## Dataset content:

[Start of Attachment]

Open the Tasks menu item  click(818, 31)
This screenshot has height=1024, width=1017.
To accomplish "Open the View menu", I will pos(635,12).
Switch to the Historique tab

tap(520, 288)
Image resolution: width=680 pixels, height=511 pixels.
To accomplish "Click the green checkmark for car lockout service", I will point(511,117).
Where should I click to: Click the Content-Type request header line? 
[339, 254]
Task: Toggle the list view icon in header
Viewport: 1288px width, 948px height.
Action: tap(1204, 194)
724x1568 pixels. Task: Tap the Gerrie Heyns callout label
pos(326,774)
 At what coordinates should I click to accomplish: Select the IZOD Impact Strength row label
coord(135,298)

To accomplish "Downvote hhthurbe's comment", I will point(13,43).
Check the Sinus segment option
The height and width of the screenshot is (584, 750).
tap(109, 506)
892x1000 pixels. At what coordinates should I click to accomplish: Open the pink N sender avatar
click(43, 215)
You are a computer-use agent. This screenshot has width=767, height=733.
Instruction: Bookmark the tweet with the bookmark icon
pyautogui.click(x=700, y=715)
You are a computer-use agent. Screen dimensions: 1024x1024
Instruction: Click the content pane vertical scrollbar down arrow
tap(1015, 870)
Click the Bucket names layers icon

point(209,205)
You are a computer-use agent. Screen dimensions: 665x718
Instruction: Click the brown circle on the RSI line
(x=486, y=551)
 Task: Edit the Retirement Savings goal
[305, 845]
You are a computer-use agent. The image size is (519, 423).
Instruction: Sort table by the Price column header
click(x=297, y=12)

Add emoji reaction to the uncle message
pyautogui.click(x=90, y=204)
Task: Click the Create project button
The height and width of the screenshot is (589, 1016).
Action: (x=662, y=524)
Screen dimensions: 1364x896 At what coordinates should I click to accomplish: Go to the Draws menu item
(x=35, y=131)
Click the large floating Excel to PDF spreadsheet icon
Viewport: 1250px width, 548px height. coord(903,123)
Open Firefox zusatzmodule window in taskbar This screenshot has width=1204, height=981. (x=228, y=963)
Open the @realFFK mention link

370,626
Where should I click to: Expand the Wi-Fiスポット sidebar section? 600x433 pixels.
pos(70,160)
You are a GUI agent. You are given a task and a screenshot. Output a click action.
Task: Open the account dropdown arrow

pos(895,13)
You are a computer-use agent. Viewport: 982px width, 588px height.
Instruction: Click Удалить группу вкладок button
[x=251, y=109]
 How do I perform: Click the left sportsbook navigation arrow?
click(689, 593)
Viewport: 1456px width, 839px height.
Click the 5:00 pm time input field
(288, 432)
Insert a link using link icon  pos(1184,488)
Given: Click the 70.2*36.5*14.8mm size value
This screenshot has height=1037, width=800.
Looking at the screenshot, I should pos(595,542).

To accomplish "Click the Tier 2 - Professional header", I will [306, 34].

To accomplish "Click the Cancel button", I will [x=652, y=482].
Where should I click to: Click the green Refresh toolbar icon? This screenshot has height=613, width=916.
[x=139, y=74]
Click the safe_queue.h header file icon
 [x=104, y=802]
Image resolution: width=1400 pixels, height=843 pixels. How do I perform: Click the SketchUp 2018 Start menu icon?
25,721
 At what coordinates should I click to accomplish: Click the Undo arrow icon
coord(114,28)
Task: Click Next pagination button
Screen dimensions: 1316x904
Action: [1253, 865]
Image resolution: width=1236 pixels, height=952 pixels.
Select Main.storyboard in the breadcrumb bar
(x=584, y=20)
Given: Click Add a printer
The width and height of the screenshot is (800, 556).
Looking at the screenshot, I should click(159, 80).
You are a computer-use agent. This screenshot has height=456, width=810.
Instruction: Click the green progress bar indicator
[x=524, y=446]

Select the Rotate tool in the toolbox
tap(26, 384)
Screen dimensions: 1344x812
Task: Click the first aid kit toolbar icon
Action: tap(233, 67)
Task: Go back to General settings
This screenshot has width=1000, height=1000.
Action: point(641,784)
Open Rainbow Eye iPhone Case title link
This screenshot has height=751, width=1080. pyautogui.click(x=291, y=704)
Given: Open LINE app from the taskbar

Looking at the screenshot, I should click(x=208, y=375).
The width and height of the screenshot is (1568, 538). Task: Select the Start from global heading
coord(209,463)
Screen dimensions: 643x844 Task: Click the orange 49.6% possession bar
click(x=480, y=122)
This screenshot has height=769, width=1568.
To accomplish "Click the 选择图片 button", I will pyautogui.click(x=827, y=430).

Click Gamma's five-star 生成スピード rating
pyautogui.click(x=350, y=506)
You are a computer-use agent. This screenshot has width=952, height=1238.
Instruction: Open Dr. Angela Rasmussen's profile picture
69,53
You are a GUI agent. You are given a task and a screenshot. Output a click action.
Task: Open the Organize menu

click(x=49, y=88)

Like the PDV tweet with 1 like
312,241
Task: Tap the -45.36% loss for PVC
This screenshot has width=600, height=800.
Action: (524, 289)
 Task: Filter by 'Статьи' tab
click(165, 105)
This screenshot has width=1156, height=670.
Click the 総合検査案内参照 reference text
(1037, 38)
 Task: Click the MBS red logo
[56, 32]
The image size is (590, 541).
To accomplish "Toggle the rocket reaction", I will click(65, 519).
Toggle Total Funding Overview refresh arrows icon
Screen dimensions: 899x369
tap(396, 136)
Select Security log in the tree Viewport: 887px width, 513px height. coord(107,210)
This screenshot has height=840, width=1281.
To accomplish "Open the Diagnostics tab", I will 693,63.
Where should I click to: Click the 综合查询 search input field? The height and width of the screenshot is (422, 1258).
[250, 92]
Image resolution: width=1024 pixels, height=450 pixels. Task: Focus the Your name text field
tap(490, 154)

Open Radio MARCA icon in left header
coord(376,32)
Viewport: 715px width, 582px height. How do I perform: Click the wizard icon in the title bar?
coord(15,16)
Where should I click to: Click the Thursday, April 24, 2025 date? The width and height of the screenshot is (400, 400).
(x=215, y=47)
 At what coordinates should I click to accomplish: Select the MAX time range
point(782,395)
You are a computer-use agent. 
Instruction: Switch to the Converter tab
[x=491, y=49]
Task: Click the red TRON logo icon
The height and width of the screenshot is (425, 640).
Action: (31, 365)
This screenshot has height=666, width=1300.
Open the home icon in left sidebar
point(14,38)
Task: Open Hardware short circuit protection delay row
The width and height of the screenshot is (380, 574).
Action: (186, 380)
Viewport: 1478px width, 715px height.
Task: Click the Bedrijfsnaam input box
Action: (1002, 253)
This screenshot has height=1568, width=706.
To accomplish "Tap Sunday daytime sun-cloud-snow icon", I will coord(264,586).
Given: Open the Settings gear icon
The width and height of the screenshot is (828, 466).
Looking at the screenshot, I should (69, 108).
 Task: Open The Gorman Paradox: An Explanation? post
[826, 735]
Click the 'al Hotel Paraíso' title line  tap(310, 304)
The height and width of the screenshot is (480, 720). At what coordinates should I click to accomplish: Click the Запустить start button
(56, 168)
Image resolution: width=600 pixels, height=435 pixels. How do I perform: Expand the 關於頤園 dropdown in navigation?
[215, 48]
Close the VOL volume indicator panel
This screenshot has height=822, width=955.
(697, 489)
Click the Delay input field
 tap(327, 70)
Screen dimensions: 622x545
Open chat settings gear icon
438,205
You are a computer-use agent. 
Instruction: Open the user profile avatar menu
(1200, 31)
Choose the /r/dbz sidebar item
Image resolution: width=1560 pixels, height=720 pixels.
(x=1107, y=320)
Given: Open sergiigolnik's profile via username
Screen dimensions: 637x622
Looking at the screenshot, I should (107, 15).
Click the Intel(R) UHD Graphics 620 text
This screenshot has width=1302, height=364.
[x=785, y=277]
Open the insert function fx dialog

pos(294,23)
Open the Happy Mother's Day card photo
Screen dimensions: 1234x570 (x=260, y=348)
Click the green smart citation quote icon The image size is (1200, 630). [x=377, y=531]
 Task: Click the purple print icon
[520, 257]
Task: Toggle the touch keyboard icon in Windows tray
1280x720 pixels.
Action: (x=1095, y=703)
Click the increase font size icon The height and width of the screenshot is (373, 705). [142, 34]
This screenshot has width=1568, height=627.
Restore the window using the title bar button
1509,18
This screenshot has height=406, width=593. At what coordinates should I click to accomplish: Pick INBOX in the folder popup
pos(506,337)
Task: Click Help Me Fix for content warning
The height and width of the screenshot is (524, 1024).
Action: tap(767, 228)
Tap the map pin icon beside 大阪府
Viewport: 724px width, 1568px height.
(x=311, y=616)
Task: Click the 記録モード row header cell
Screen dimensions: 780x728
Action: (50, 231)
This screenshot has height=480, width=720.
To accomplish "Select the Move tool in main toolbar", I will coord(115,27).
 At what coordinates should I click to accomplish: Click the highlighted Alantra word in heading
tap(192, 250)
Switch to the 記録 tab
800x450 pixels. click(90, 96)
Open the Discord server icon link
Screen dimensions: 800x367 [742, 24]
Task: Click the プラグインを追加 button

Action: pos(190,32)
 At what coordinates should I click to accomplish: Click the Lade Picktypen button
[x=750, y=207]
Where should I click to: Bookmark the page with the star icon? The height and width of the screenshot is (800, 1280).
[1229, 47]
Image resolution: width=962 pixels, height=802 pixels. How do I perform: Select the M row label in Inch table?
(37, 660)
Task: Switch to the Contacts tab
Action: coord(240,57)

[End of Attachment]

## Task:
Exact reproduction is required. Give the lines of the data from its first line through the line containing "Image resolution: width=680", and no others.

## Task answer:
Open the Tasks menu item  click(818, 31)
This screenshot has height=1024, width=1017.
To accomplish "Open the View menu", I will pos(635,12).
Switch to the Historique tab

tap(520, 288)
Image resolution: width=680 pixels, height=511 pixels.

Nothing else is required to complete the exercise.